Immunohistochemistry
Serial sections 4 μm-thick were cut from formalin-fixed paraffin-embedded tissue, deparaffinized in xylene, rehydrated in graded ethanol solutions, washed for 5 minutes with distilled water and mounted on poly-L-lysine-coated glass slides. HER-2 expression was assessed by standard linked streptavidin-biotin horseradish peroxidase (LSAB-HRP) technique using a specific monoclonal antibody against HER2/neu (rabbit monoclonal primary antibody, clone 4B5, PATHWAY) delivered by the Benchmark XT autostainer (Ventana Medical Systems Inc, Tucson, AZ). Positive and negative controls were used. A four-point scale was used: ‘0’ if there was no membranous staining like normal urothelium [26]; ‘1+’ if there was weak membranous staining in at least 10 % of cells; ‘2+’ if there was moderate membrane staining in at least 10 % of cells; and ‘3+’ if there was strong membranous staining in at least 10 % of cells (Figure 5A-5D). Scores of 2+ and 3+ were considered positive [14, 27, 28]. To confirm immunohistochemical findings, two positive and two negative cases were further tested by silver in situ hybridization (SISH; INFORM Her-2 Dual ISH DNA Probe Cocktail Assay, Ventana Medical Systems, Inc.) analysis; in both positive cases, HER-2 amplification was seen in the form of increased HER-2 gene/chromosome 17 ratio. All cases were independently reviewed by another senior pathologists (PB) unaware of clinical data and the original diagnosis; he also reviewed agreement with the latest WHO Classification of Tumours of the Urinary System and Male Genital Organs [29] and the 2010 TNM staging system [30].
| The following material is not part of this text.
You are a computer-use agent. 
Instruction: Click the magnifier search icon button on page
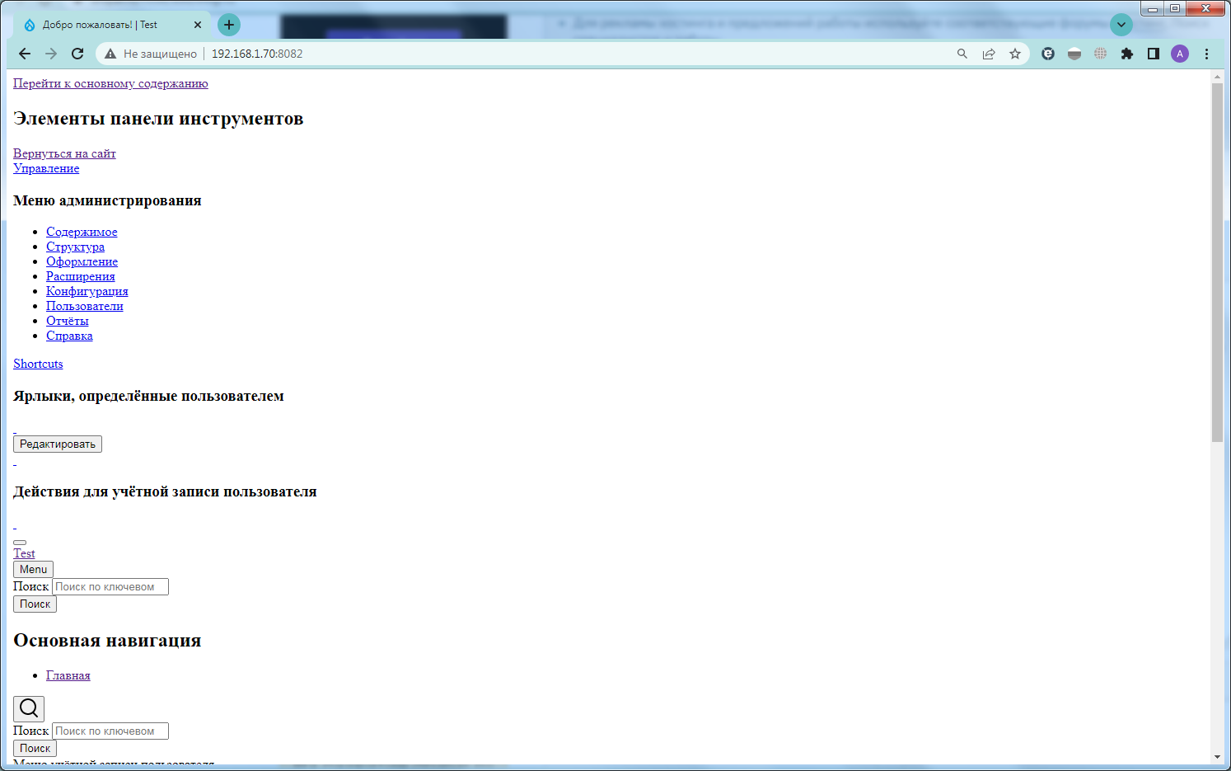(x=29, y=708)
Figure 5: Immunohistochemical expression of HER-2 scored as 0-absence of staining (A), 1+ (B), 2+ (C) and 3+ (D).
Statistical analysis
Study power was tested by post-hoc power analysis. Univariate survival analysis was carried out using the Kaplan–Meier method, with differences among groups being tested for significance using the Log-rank test. Multivariate analysis of probable prognostic factors for survival was performed with Cox’s proportional hazard regression analysis. Differences in rates were tested with the Fisher’s exact test, whereas differences between continuous variable were tested with the Student’s t-test.
The correlation between HER-2 expression and tumor recurrence/progression was evaluated by the Kendall test. The diagnostic accuracy of HER-2 expression was assessed by calculating sensitivity, specificity, positive and negative predictive values (PPV, NPV); ROC curves were drawn. The predictive accuracy was evaluated using the Harrell concordance index (c-index) and expressed as percentage.
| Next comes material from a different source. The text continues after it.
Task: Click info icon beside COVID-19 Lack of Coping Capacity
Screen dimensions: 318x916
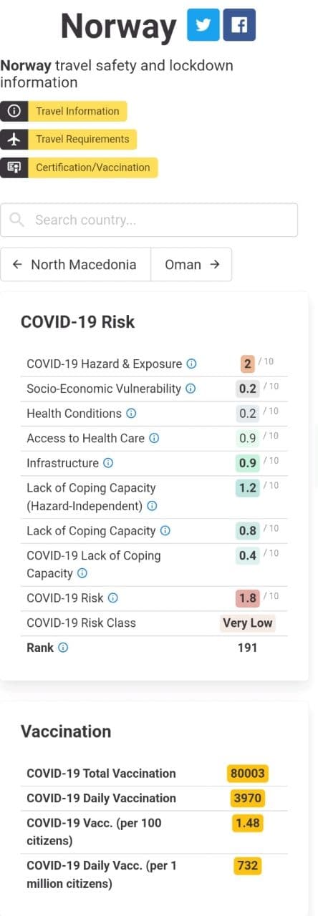Action: tap(82, 573)
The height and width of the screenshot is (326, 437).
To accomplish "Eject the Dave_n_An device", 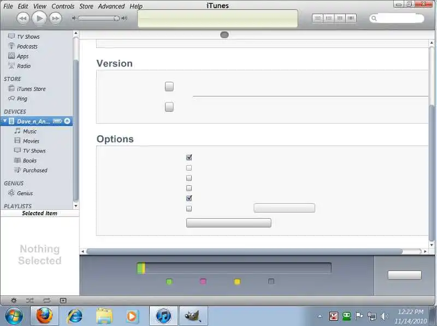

Statistical analysis was carried out using the STATA SE 14 (StataCorp, College Station, Texas, USA). Significance was set at p<0.05.
Abbreviations
BC = bladder cancer
BCG = Bacillus Calmette Guerin
CSS = cancer specific survival
CUETO = Club Urologico Espanol de Tratamiento Oncologico
DFS = disease-free survival
EAU = European Association of Urology
EORTC = European Organization for Research and Treatment of Cancer
HER-2 = Human Epidermal Growth Factor Receptor-2
MIBC = muscle invasive bladder cancer
NMIBC = non muscle invasive bladder cancer
PFS = progression-free survival
TURBT = transurethral resection of bladder tumor
WHO = World Health Organization
ACKNOWLEDGMENTS
The authors are grateful to Prof. Rosa Prato, Full Professor of Epidemiology and Public Health, Department of Surgical Sciences, University of Foggia, Italy, for having supervised statistical analysis.
CONFLICTS OF INTEREST
The authors disclose no conflict of interest.
Author contributions
All authors contributed extensively to the work presented in this paper. L.C. and F.S. conceived the study, analysed data and prepared the manuscript; M.C.P., S.C. and A.C. performed the experiment; P.M. and G.Calò analysed data; V.P., P.B. and G.Carrieri supervised the analysis and edited the manuscript.